Records from a data source
· · · ·
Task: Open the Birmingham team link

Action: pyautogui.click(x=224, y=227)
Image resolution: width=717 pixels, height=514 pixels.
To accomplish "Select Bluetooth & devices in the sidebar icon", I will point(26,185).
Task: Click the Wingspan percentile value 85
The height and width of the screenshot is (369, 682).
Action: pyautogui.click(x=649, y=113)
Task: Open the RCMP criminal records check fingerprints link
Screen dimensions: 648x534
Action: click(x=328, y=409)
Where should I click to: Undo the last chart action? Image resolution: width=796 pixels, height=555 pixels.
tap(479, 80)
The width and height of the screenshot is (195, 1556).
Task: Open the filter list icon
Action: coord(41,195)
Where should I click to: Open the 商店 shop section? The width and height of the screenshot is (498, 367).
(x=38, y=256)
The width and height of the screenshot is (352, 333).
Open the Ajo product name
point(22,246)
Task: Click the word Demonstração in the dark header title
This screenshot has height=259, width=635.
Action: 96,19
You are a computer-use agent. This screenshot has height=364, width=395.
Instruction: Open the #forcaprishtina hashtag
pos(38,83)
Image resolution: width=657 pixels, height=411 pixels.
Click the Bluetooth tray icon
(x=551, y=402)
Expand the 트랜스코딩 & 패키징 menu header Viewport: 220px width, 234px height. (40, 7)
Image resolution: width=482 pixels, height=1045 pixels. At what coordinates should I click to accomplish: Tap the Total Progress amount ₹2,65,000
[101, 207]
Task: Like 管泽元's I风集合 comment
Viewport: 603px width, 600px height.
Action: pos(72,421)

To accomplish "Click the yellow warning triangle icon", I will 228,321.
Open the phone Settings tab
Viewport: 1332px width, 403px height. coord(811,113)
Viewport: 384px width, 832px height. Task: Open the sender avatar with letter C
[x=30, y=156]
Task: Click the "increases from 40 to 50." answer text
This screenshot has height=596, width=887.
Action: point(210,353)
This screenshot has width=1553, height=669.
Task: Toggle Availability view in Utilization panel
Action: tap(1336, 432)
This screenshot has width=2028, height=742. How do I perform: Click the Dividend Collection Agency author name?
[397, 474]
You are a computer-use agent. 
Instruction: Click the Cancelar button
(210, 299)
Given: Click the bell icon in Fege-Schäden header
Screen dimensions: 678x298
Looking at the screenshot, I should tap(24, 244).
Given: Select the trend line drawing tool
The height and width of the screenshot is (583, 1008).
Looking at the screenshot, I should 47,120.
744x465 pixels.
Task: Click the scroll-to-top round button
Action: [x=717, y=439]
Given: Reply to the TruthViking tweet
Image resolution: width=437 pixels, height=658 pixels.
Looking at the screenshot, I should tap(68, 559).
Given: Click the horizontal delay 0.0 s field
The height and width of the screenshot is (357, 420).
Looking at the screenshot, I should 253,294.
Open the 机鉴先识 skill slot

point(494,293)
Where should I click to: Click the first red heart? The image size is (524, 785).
· · · ·
WHAT IS BEING ASKED: Whenever a line of the data holds the string "will", pick that line out.

TASK RESULT:
To accomplish "Select Bluetooth & devices in the sidebar icon", I will point(26,185).
To accomplish "Click the yellow warning triangle icon", I will 228,321.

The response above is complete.